Не встречая препятствий, волны обрушивались на камень, оглушительно громыхая и сотрясая воздух, словно мощный заряд взрывчатки, яростно взметались у неподвижных скал и обессиленно откатывали назад.
Именно эти отраженные волны удерживали «Золотой авантюрист» от столкновения с утесами. Обрывистое дно уходило на сорок саженей возле скал, оставляя лайнеру достаточно места под днищем.
Вблизи утесов ветер смолкал, в зловещей неподвижности воздуха судно прибивало все ближе и ближе, корпус раскачивался из стороны в сторону, чуть не задевая надстройками каменные стены. Один раз лайнер все же коснулся скалы, но отраженная волна отпихнула его обратно. Каждый новый вал толкал «Золотой авантюрист» на утесы, а порожденная им же волна отбрасывала судно, чуть-чуть смещая его вдоль берега. При желании человек без труда перескочил бы с вершины скалы на палубу лайнера.
Внезапно сплошная линия утесов оборвалась, разделившись на три закрученных спиралью столба, изящных, как лепные колонны в храме Зевса.
«Золотой авантюрист» зацепился кормой за одну из них, содрав краску и помяв релинг, и вырвался на простор.

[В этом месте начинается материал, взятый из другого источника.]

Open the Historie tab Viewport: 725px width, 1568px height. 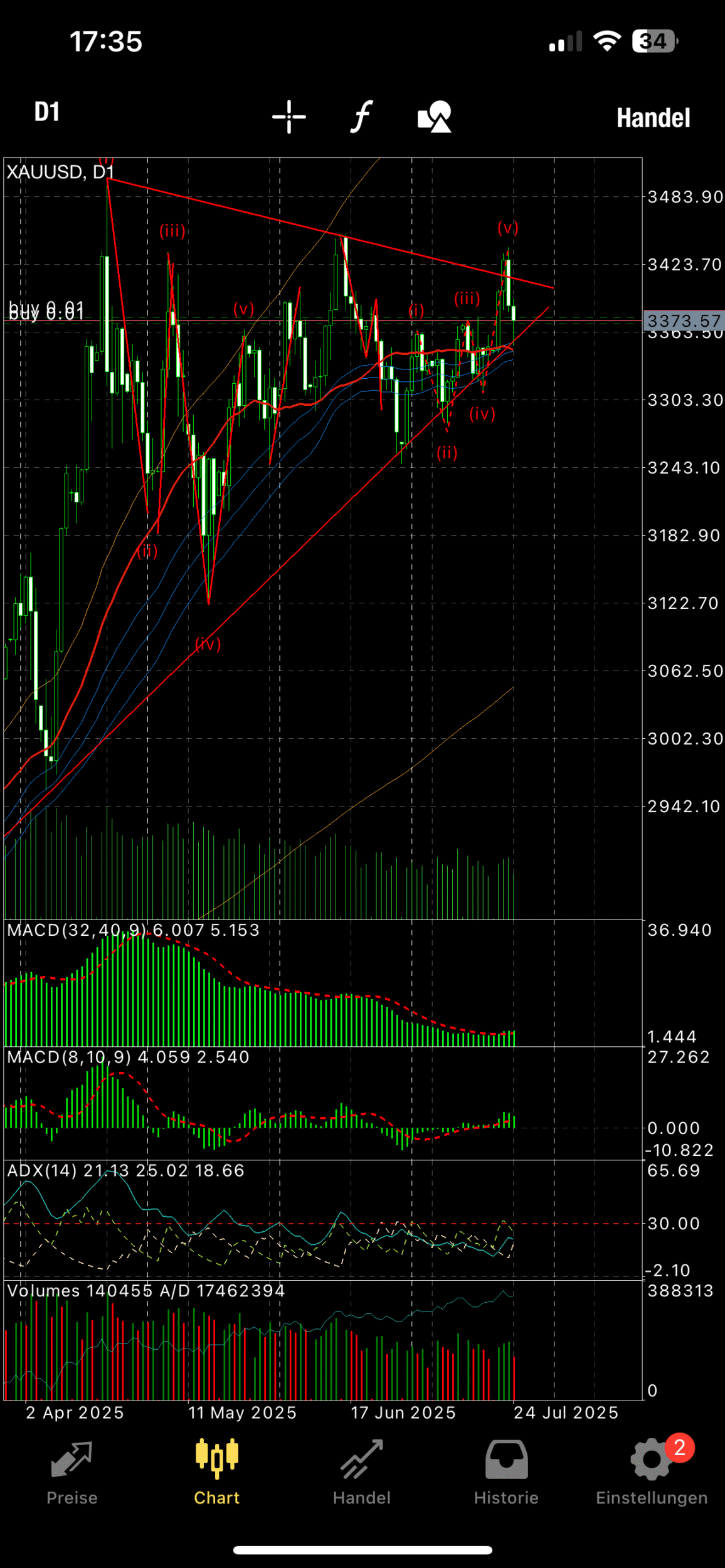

Удары ветра развернули лайнер и направили носом прямо на галечное мелководье просторного залива, где валуны из более податливой породы, обточенные водой до размеров человеческой головы и круглые, как пушечные ядра, усеивали пологое дно и берег.
Прибой ворошил каменную насыпку, и валуны с треском стучались друг о друга, а рыхлые обломки морского льда, прибитые к берегу, шуршали и шипели в такт поднимавшейся и опускавшейся воде.
Выйдя из-под скалы, «Золотой авантюрист» опять попал в объятия ветра, пусть и стихавшего, но все же способного медленно продвигать лайнер носом в глубину залива.
Здесь дно полого поднималось к берегу, и высокие волны перекатывались плавно. Толстый слой мягкого льда сглаживал гребни своим весом, не давая им закручиваться и взрываться седыми бурунами. Волны наслаивались друг на друга и с помощью ветра придавали судну постоянное ускорение, загоняя его на берег.
С громким металлическим скрежетом лайнер выполз на отмель и накренился. Мелкая галька расступилась под весом корпуса, как бы присасываясь к днищу, а волны и порывы ветра довершили дело, вытолкнув судно еще дальше на берег. Короткая ночь закончилась, ветер стих, и волны пошли на убыль. Наступивший отлив окончательно посадил лайнер на мель.
К полудню накрененный под углом в десять градусов нос «Золотого авантюриста» полностью увяз в гальке фиолетового берега. Только корма, словно качели, взлетала и опускалась на волнах, пытавшихся вытолкнуть судно еще глубже на сушу. Впрочем, температура стремительно падала, и куски рыхлого льда смерзались вокруг корпуса сплошным слоем.
Лайнер величественно застыл на влажном сверкающем берегу. Надстройки покрылись бахромой инея, со штормовых портов и якорных клюзов сталактитами свисали прозрачные ледяные иглы.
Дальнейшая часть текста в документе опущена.